ILS ONT DIT… « CIVILISATIONS » ? ?

          Toujours soucieux de nous divertir, nos politiciens professionnels nous ont offert récemment une séance de cirque.

          Faute de panem, du circenses (1).

          L’attraction du jour était le mot « civilisations » – au pluriel, car il s’agissait de savoir laquelle l’emporterait sur les autres.

          Revêtues de paillettes, les Lumières et le nazisme furent donc lâchés sur la piste au seul profit du spectacle.

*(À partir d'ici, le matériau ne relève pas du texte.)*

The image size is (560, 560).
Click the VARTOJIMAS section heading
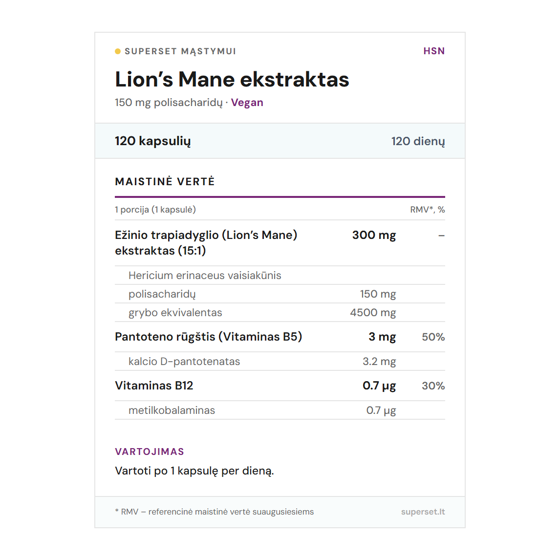pos(150,452)
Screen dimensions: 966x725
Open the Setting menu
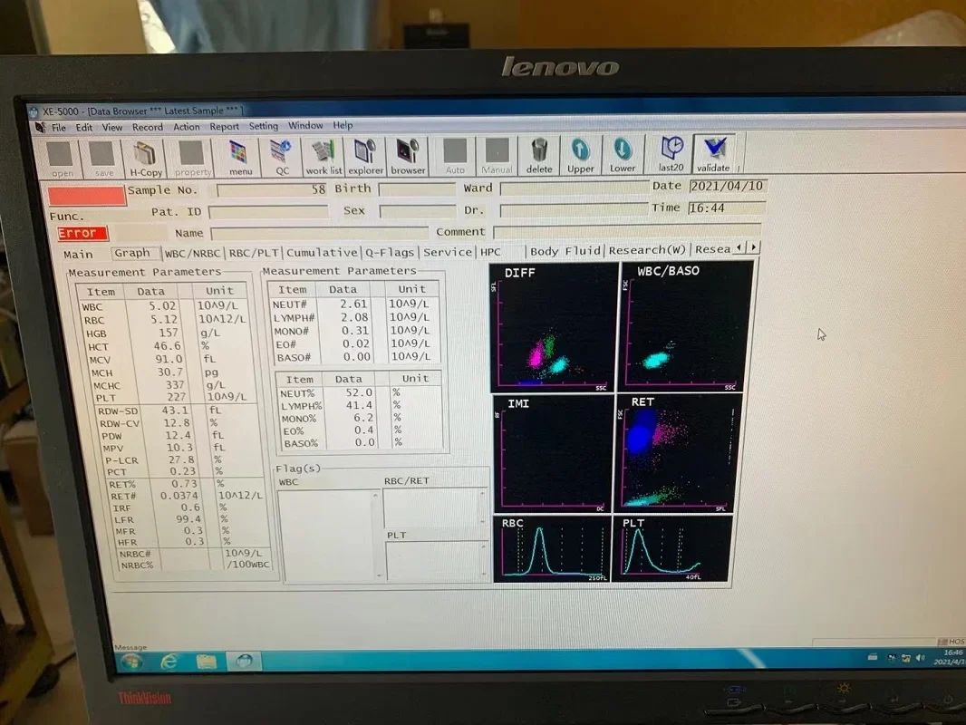point(263,126)
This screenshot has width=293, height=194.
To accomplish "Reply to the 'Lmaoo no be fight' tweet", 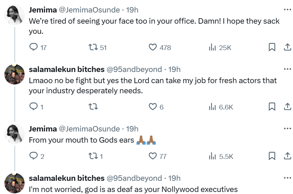I will pos(34,107).
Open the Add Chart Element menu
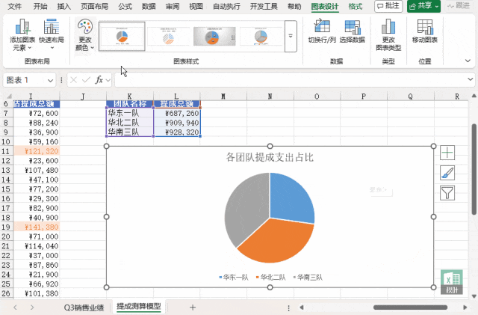This screenshot has width=478, height=315. (22, 35)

Faut-il se hasarder dans cette foire ? Ce sera pour poser deux questions :

           1- Ầ quoi reconnaît-on une civilisation ?

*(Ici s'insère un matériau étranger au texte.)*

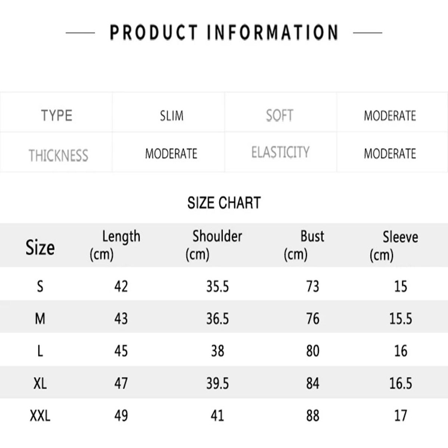Click the SOFT label cell
Screen dimensions: 448x448
point(280,115)
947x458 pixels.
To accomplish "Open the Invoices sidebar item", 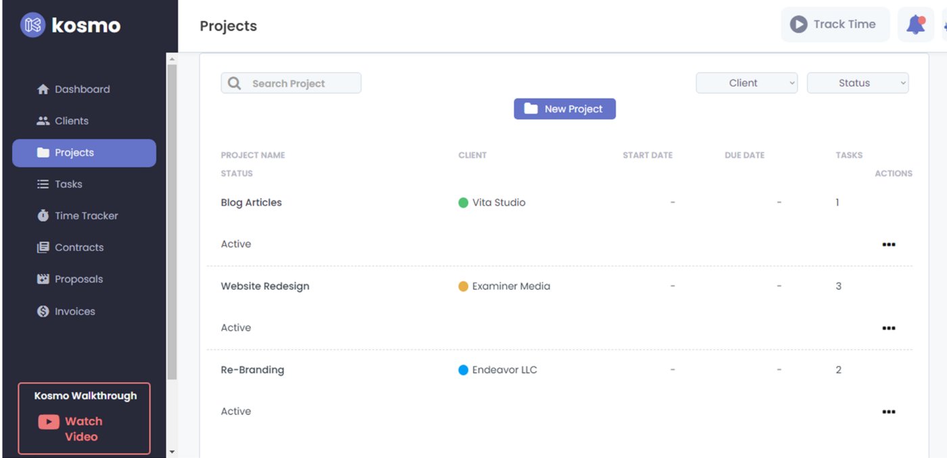I will pos(74,311).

          2- Comment peut-on la juger, et donc la placer avant – ou après – d’autres civilisations ?

 I. COMMENT (re)CONNAÎTRE UNE CIVILISATION ?

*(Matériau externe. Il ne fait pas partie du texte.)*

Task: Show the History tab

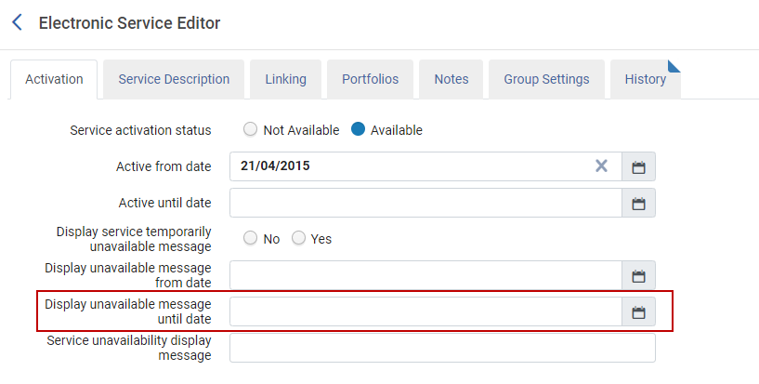Action: click(645, 79)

           Voilà le genre de question qu’affectionnent les français, grands amateurs d’idées générales planant dans le ciel des idéologies. Revenons sur terre.

 1- Une civilisation laisse des traces.

           Deux sortes de traces survivent à l’usure du temps : les objets & monuments, et les textes.

 -a- Des objets et des monuments : Ils témoignent d’une grandeur passée, mais ne parlent pas d’eux-mêmes.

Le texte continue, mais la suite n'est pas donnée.